* _Your goal_
Copy out only the lines of the records below that start at the line containing "Click in the Search input field" and run through the line containing "Click scheduler scrollbar". Include both of those lines, and reproduce every line without any changes.

* _Supplied information_

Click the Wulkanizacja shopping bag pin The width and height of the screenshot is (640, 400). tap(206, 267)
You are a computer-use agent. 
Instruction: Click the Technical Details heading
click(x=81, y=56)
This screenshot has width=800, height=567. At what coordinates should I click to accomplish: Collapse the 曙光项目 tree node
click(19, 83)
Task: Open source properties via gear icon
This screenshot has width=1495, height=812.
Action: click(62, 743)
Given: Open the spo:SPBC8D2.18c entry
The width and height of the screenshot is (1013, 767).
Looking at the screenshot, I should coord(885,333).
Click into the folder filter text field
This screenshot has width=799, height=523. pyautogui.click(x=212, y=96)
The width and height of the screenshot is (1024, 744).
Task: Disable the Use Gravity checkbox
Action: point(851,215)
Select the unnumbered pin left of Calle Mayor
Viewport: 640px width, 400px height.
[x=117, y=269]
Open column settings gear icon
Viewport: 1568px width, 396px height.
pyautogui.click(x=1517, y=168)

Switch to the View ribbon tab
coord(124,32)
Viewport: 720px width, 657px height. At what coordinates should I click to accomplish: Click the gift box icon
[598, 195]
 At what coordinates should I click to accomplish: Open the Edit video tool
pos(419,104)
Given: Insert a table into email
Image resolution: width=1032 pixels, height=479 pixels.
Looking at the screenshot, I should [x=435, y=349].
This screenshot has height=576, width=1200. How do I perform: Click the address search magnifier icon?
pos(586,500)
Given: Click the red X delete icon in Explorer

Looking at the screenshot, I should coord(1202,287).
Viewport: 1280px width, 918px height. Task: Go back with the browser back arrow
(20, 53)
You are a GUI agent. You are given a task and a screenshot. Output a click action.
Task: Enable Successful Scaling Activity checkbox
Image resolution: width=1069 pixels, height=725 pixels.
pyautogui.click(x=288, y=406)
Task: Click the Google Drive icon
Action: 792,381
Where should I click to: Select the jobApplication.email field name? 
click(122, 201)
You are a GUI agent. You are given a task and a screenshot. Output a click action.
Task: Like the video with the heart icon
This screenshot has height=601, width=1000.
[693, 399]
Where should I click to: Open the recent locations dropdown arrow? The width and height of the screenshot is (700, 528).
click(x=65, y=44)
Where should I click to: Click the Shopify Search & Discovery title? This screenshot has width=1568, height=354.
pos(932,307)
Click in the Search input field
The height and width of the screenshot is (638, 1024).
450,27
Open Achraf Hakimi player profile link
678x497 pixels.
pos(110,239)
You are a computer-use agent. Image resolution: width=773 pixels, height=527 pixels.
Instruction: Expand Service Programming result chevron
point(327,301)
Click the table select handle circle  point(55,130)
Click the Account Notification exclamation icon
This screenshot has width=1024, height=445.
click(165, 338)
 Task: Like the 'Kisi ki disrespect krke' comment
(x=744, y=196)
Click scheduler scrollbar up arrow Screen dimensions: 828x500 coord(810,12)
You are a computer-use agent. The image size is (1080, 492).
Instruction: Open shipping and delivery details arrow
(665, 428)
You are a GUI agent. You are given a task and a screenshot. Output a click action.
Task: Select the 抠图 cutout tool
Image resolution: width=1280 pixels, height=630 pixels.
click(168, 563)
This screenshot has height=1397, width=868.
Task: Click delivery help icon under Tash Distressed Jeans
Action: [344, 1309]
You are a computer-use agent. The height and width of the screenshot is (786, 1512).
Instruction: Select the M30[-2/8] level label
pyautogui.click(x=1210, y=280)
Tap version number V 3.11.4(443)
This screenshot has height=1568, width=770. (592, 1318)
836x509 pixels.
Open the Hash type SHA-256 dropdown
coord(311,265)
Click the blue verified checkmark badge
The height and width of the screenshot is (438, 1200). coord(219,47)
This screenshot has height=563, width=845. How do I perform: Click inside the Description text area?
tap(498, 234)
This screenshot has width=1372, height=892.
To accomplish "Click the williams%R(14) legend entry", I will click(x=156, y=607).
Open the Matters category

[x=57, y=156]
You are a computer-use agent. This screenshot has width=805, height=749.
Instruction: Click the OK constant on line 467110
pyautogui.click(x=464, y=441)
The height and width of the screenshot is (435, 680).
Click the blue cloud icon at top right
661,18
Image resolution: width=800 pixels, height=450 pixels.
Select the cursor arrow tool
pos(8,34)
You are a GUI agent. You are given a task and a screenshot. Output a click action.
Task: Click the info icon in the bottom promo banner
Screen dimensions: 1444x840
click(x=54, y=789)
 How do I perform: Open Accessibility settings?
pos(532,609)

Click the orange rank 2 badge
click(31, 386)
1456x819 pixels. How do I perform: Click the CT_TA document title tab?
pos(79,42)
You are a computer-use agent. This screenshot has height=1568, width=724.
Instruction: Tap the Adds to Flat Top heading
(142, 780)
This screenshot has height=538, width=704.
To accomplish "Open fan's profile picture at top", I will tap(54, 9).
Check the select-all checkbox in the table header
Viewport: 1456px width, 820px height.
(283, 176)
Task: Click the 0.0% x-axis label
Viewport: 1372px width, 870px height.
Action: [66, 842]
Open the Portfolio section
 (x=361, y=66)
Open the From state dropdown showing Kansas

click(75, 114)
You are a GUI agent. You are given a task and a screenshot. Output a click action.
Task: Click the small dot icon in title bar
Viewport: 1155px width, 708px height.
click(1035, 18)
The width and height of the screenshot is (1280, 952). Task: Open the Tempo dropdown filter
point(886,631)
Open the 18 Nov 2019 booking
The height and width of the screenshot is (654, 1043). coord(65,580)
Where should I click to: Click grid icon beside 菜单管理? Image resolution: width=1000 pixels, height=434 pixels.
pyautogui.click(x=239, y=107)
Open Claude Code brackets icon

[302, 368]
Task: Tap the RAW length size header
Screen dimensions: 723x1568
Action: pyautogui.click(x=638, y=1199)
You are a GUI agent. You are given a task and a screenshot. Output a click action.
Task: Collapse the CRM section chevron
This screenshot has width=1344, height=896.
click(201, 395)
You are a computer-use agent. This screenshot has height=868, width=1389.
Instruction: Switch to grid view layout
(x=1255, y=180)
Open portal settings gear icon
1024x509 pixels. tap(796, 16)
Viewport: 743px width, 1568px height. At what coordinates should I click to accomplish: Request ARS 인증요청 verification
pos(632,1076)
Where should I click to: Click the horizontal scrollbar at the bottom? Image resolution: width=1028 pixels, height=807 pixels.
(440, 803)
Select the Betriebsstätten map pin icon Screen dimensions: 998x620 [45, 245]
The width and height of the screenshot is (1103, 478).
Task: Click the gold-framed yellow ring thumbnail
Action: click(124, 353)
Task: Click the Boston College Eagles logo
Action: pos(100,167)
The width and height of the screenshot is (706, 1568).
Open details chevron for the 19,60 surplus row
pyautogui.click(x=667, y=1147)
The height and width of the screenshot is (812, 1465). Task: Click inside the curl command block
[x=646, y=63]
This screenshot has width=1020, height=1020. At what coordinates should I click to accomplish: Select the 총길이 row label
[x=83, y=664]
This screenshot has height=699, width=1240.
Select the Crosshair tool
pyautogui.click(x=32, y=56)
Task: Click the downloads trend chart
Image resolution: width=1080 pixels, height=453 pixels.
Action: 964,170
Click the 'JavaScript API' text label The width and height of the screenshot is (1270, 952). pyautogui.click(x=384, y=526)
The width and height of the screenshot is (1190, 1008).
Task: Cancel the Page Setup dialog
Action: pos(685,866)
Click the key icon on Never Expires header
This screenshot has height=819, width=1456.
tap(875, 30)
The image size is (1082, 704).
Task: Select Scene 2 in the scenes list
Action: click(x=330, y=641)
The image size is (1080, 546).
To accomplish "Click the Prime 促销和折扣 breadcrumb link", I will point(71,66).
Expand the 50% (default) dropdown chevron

* _Full answer_
Click in the Search input field
The height and width of the screenshot is (638, 1024).
450,27
Open Achraf Hakimi player profile link
678x497 pixels.
pos(110,239)
You are a computer-use agent. Image resolution: width=773 pixels, height=527 pixels.
Instruction: Expand Service Programming result chevron
point(327,301)
Click the table select handle circle  point(55,130)
Click the Account Notification exclamation icon
This screenshot has width=1024, height=445.
click(165, 338)
 Task: Like the 'Kisi ki disrespect krke' comment
(x=744, y=196)
Click scheduler scrollbar up arrow Screen dimensions: 828x500 coord(810,12)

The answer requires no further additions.